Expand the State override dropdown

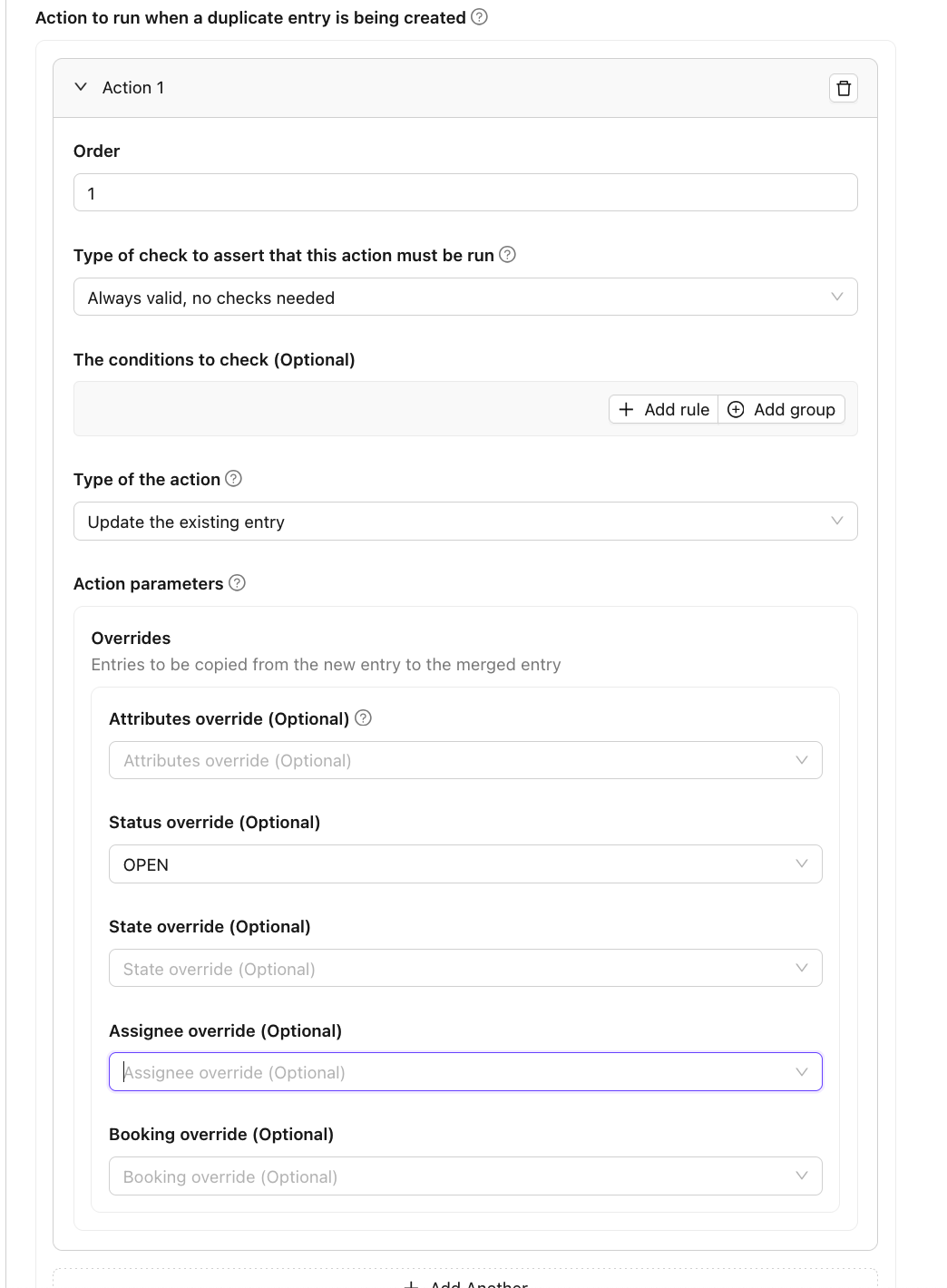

...

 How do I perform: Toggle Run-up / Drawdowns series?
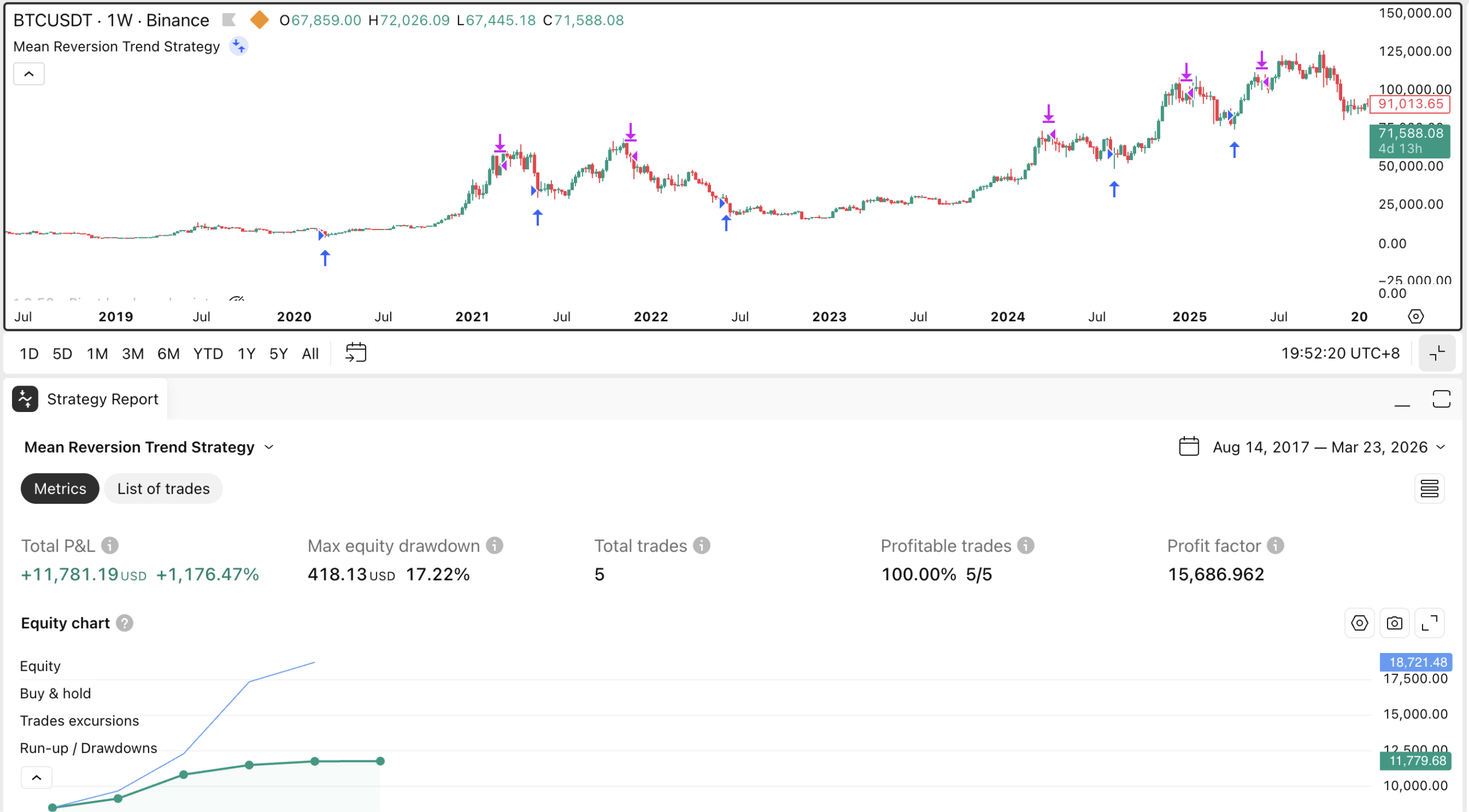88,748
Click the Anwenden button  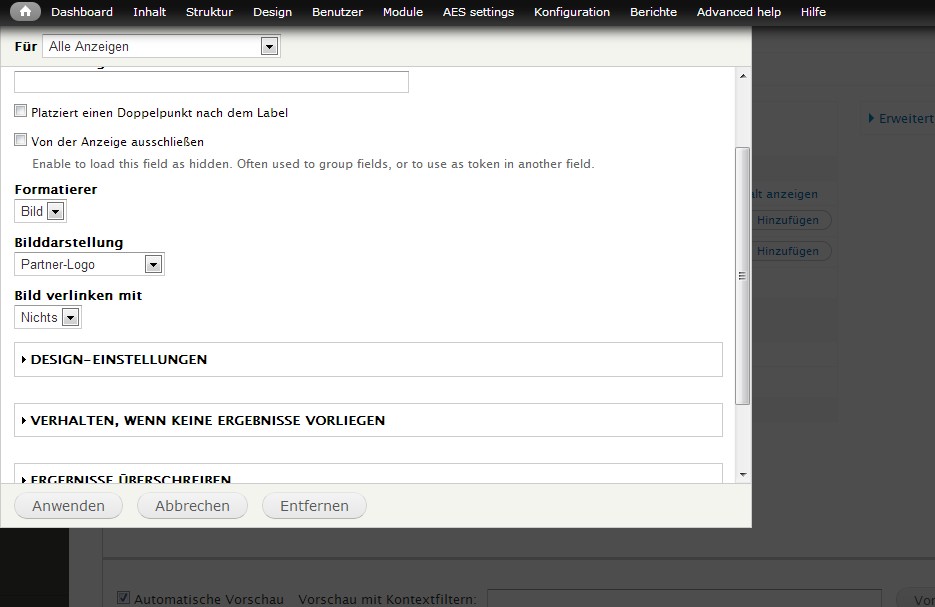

...

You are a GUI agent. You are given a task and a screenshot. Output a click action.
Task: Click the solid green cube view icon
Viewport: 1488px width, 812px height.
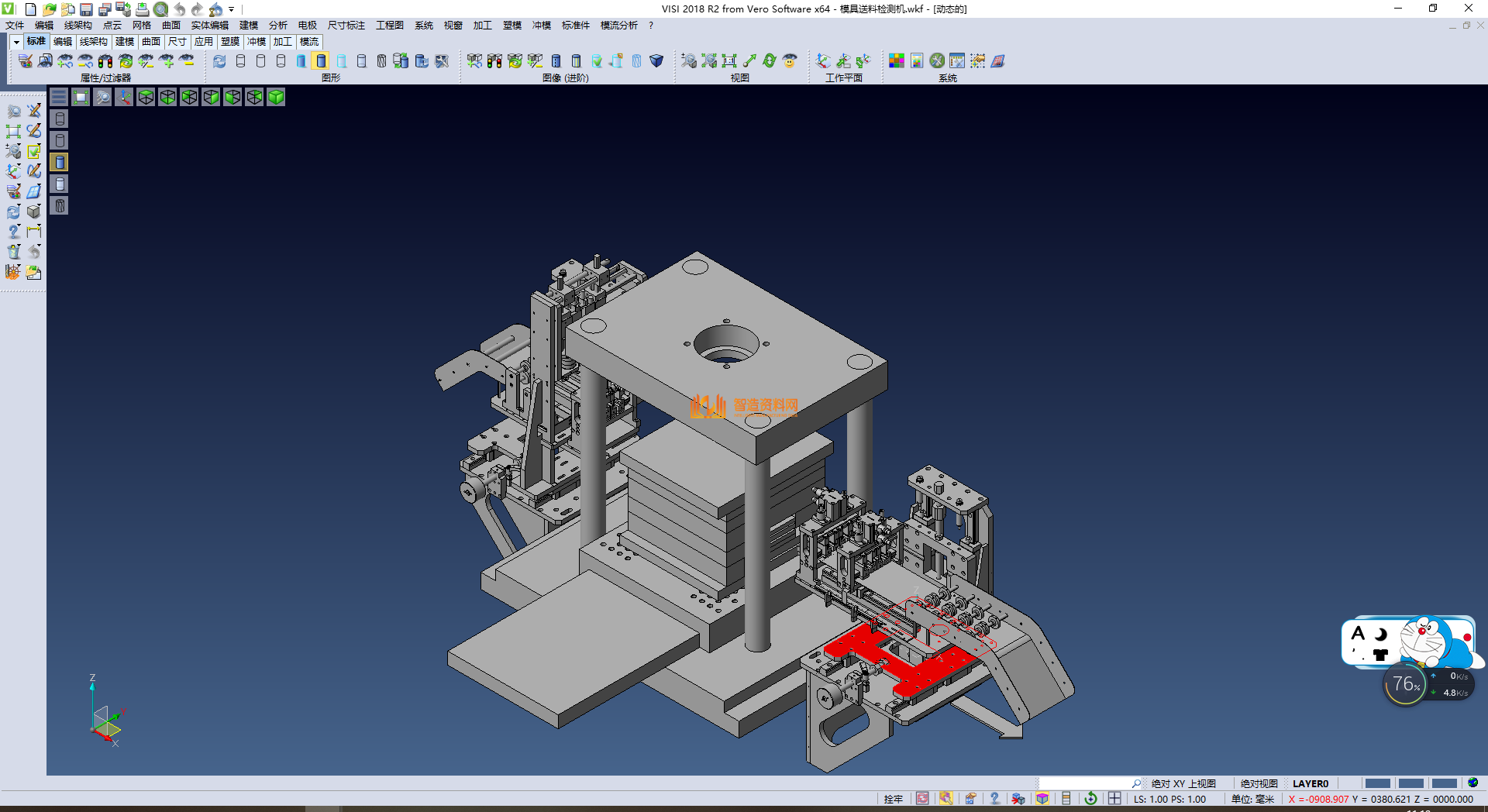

# GIVEN EXERCISE
Swap "button" for "control" in everything from the line containing "How do I perform: Toggle" down to the line containing "Click the Anwenden button", leaving all else unchanged. Return only those lines, without the pictures.

# OUTPUT OF THE EXERCISE
 How do I perform: Toggle Run-up / Drawdowns series?
88,748
Click the Anwenden control  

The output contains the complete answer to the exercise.